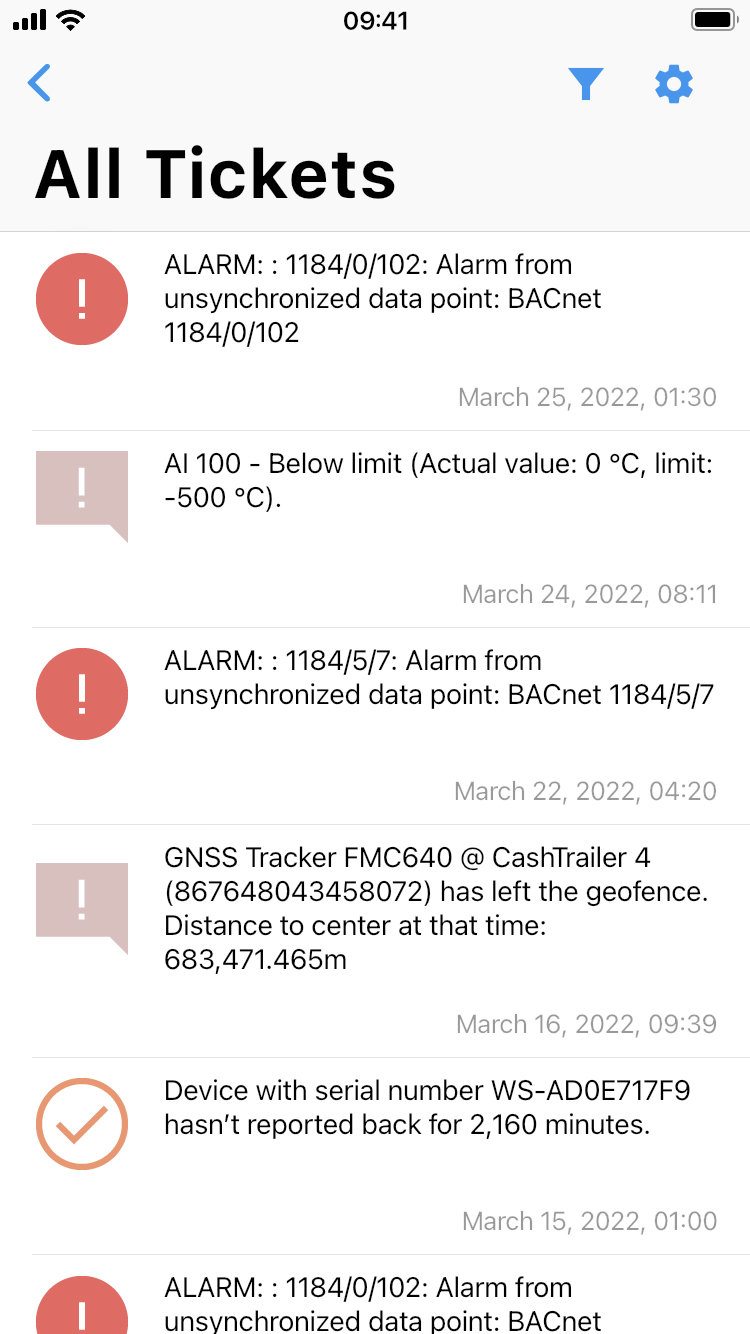Screen dimensions: 750x1334
Task: Open the ticket filter funnel icon
Action: tap(586, 84)

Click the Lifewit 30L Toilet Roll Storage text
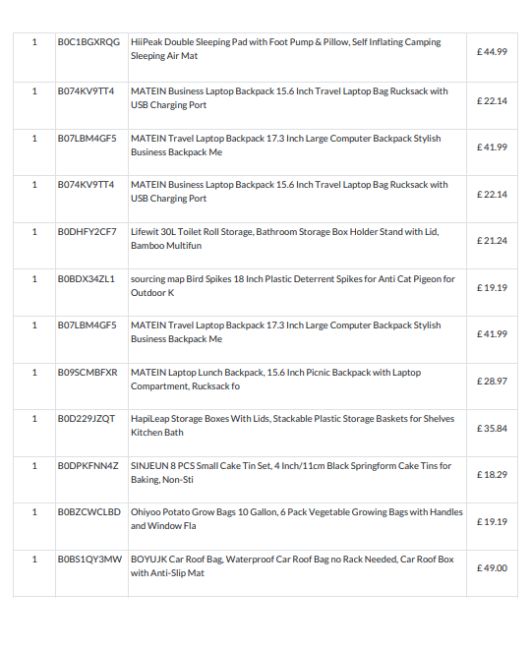[285, 238]
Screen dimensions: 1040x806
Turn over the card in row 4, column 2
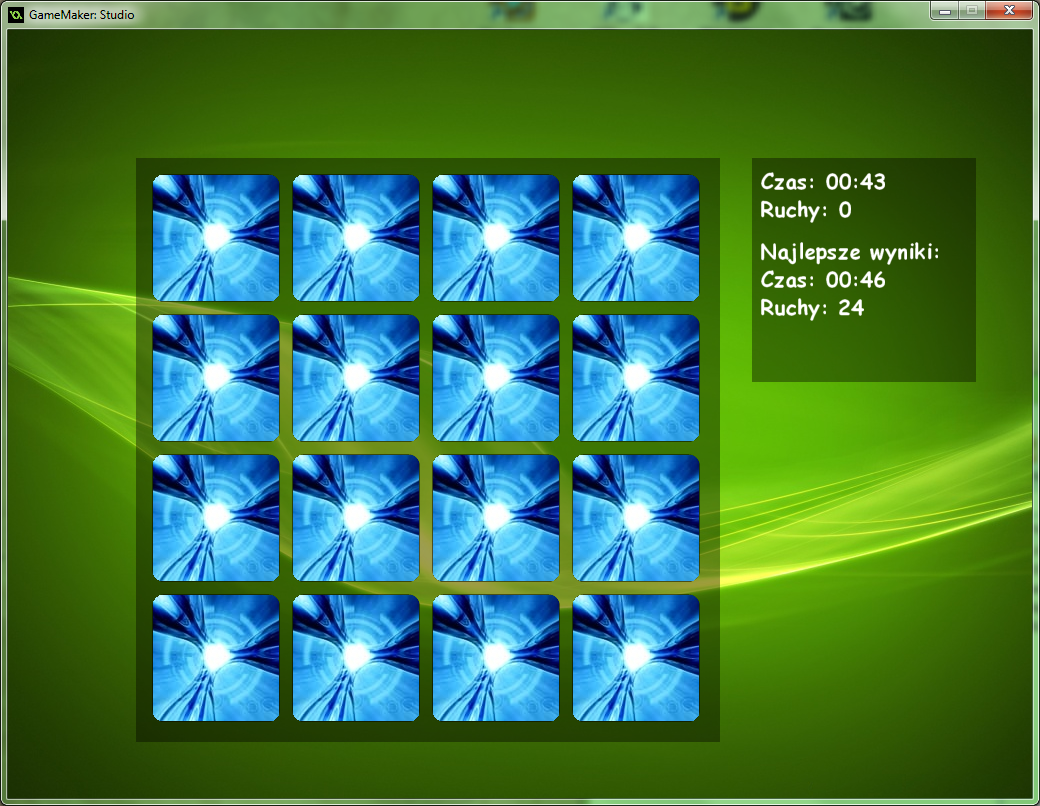(356, 658)
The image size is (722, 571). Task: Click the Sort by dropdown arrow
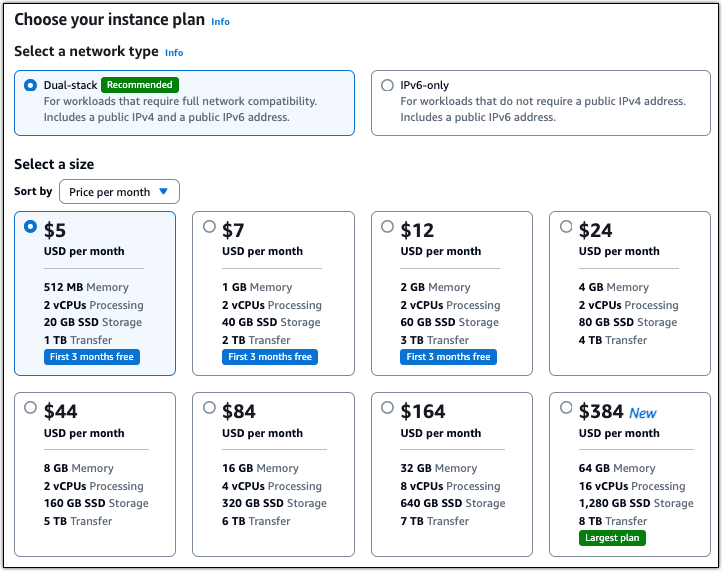pos(163,192)
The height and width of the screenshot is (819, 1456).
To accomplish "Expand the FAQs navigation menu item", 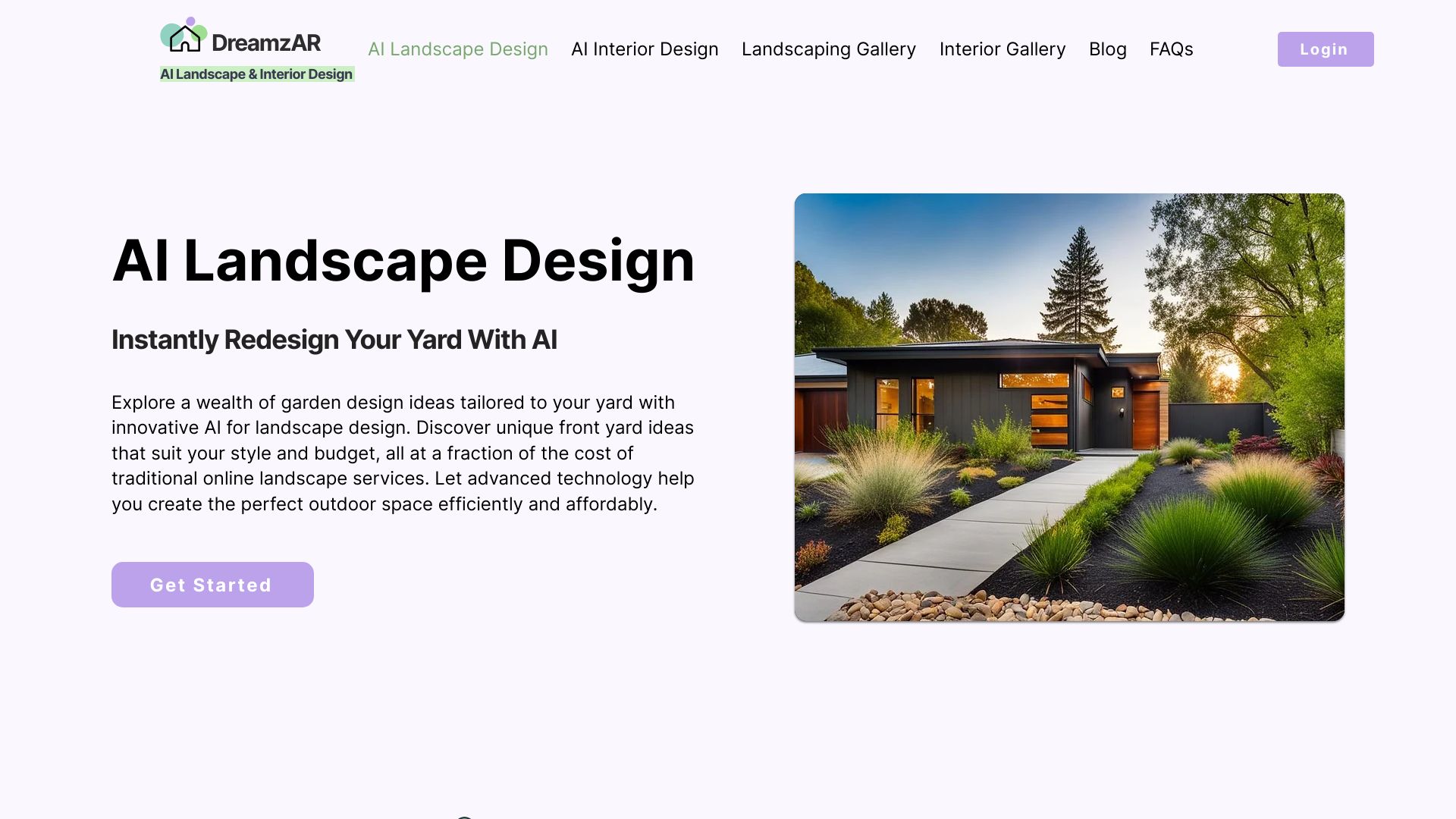I will [x=1170, y=48].
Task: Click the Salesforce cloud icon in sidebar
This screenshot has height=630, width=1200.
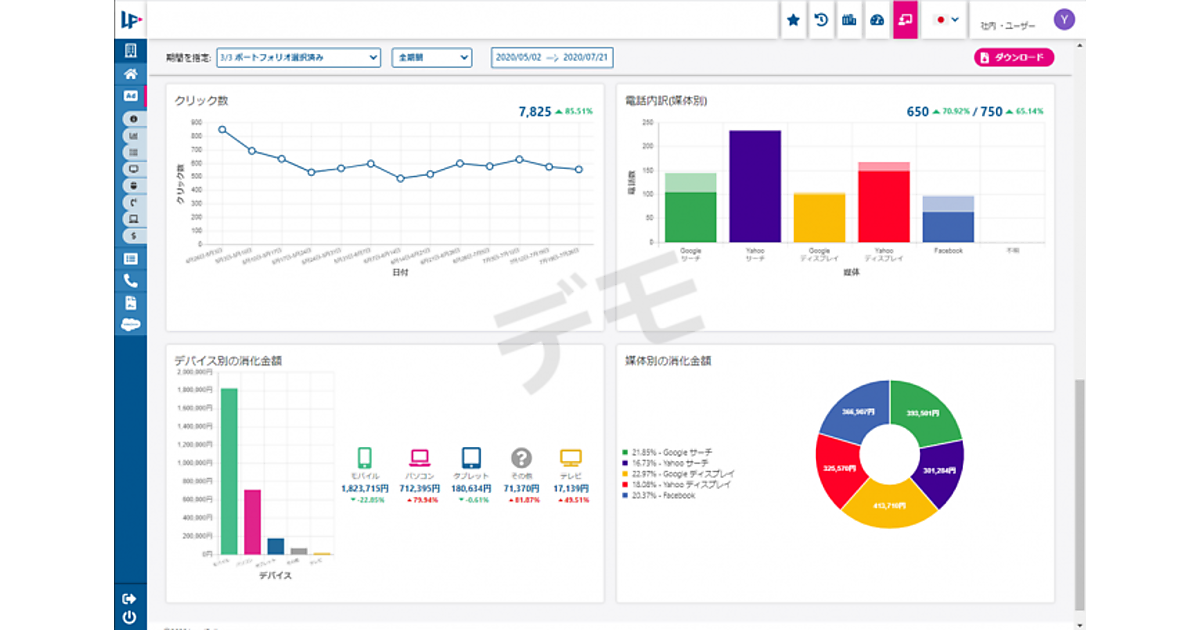Action: [130, 324]
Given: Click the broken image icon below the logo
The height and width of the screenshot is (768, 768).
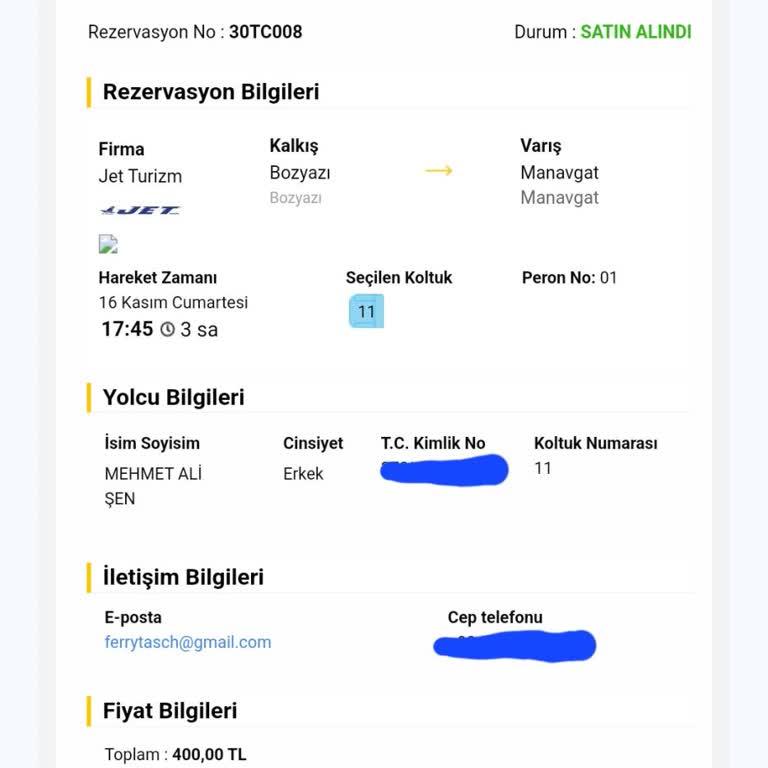Looking at the screenshot, I should [108, 244].
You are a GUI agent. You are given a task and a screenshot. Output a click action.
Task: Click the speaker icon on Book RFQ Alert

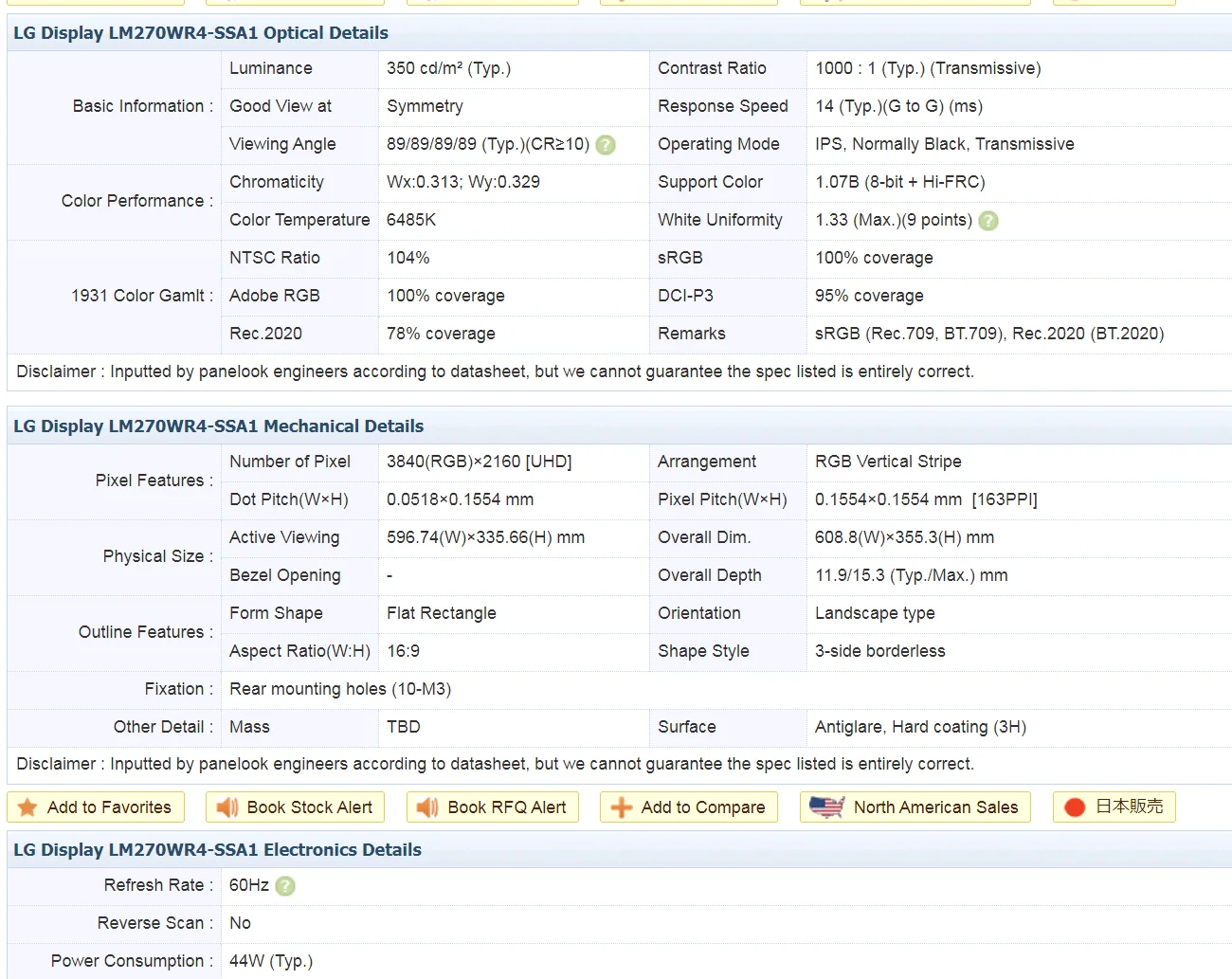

··········

GOAL OF THE EXERCISE – In the listing above, find the line containing "You are a GUI" and restate it and every later line verbatim, with the pictures left out.

OUTPUT OF THE TASK –
You are a GUI agent. You are given a task and a screenshot. Output a click action.
Task: Click the speaker icon on Book RFQ Alert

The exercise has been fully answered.